Pengamanan tersebut bertujuan untuk mengantisipasi adanya gangguan kamtibmas dan atau tindak kejahatan di obyek wisata yang tersebar di Wilayah Kabupaten Soppeng.


Kapolres Soppeng AKBP Dr H.Muhammad Yusuf Usman SH.,MT.,CIPA mengatakan, sebelum Hari Raya Idul Fitri 1445 H pengamanan difokuskan pada arus mudik, tempat ibadah, dan pasar Tradisional sedangkan mulai H+1 lebaran pihaknya lebih memperketat pengaman di obyek wisata.


“Personel Polres maupun Polsek kita libatkan, anggota Polres Kita ploting ketempat objek wisata yang ada di kabupaten Soppeng sedangkan Anggota Polsek di ploting  ke  objek wisata yang ada di wilayahnya masing -masing.

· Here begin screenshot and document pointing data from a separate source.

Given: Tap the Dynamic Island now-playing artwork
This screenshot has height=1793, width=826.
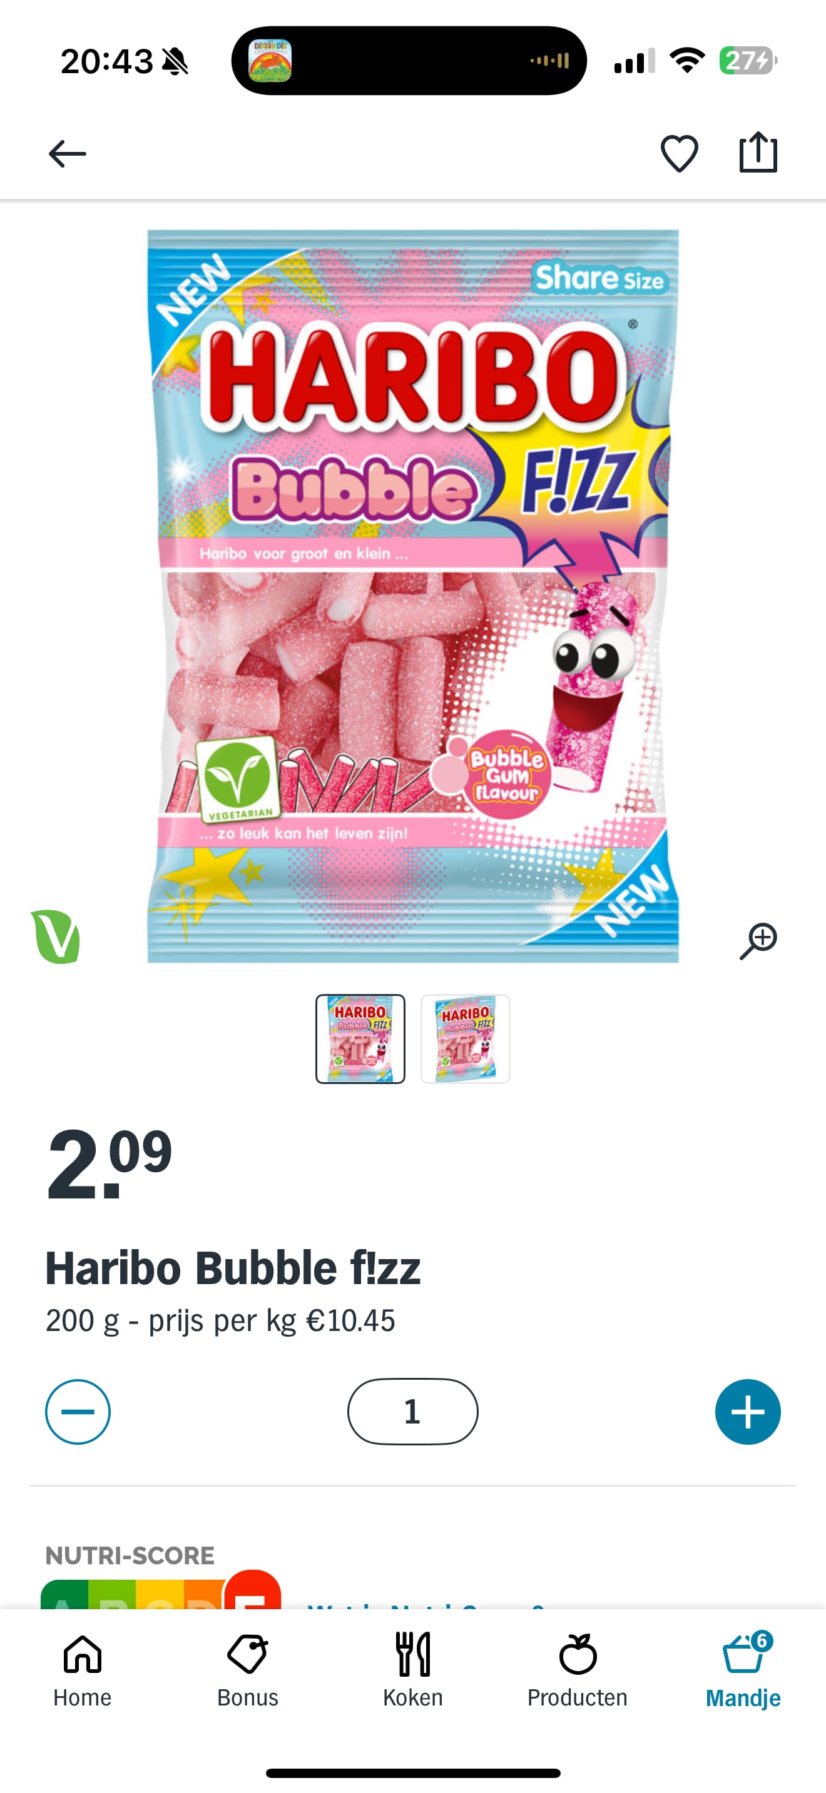Looking at the screenshot, I should 270,61.
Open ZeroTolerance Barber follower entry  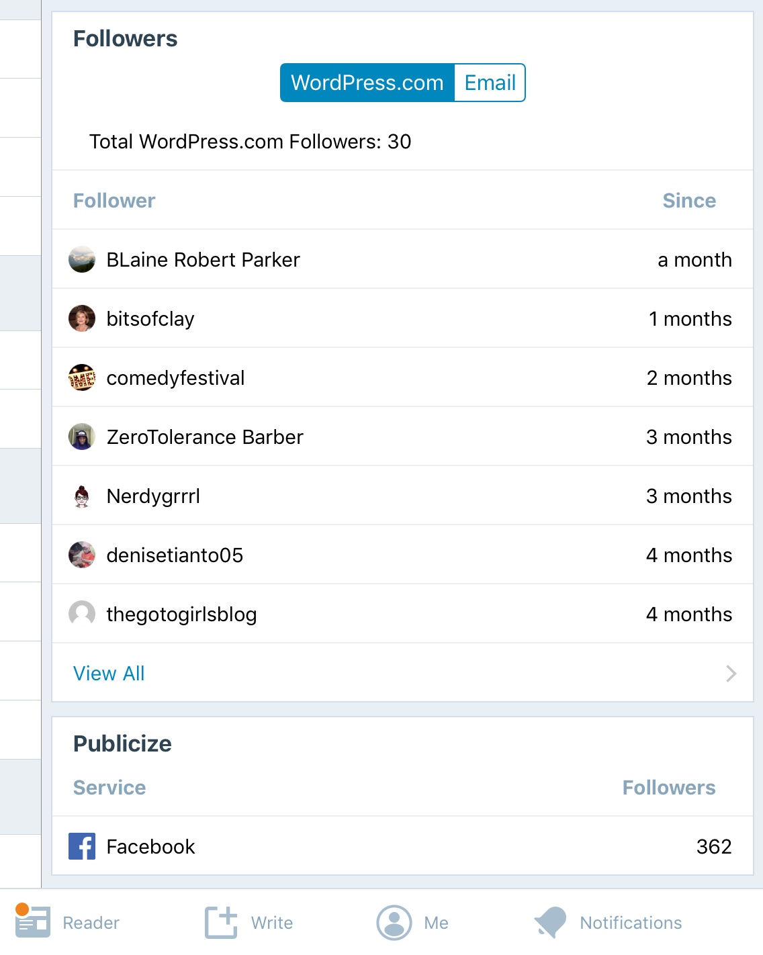click(402, 437)
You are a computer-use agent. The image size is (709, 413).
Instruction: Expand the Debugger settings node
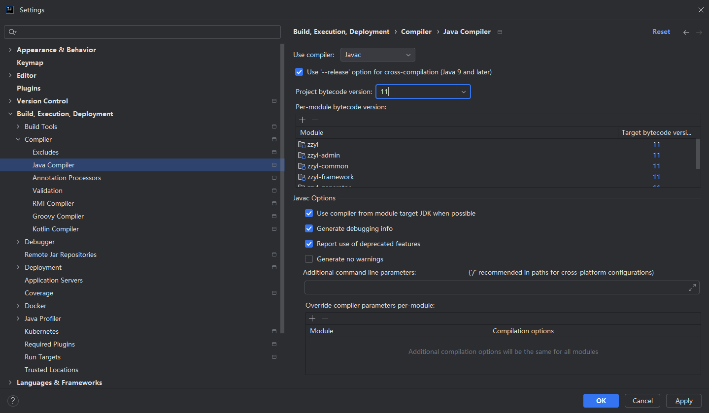click(18, 242)
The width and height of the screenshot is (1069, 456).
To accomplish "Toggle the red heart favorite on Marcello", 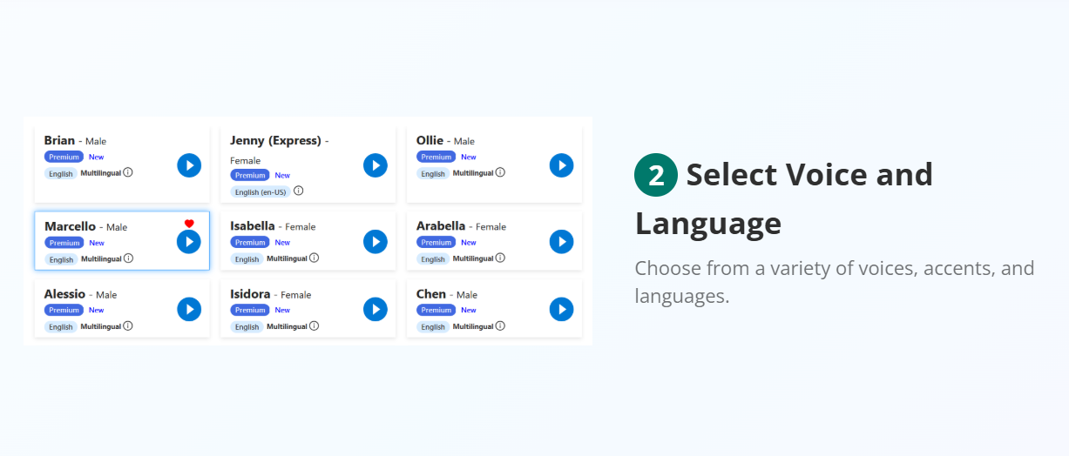I will point(189,224).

Mantan Kasatlantas Polrestabes Makassar itu menerangkan, tempat wisata yang diperketat pengamananya diantaranya, Obyek Wisata permandian air panas Lejja , Kecamatan Marioriawa, Maccahaya water Park di Maccope, Permandian Ompo Kecamatan Lalabata, Permandian Alam Citta Kecamatan Citta, Permandian Lereng Hijau Buludua Kecamatan Marioriwawo, serta Waterboom Salonro Kecamatan Lilirilau.


“Personel kita terjunkan untuk melakukan pengamanan pusat keramaian, melaksanakan tindakan awal apabila terjadi sesuatu,” ujarnya.


Selain itu, juga mengantisipasi agar tidak terjadi kemacetan di lokasi wisata, karena apabila ada kemacetan, maka petugas akan melakukan rekayasa lalu lintas.


“Kami mengimbau masyarakat saat berwisata tetap waspada tindak kejahatan dan kepada petugas/pemilik objek wisata agar mengutamakan savety/keselamatan para pengunjung saat menikmati tempat wisata tersebut  ,”tandas Kapolres Soppeng AKBP Muhammad Yusuf.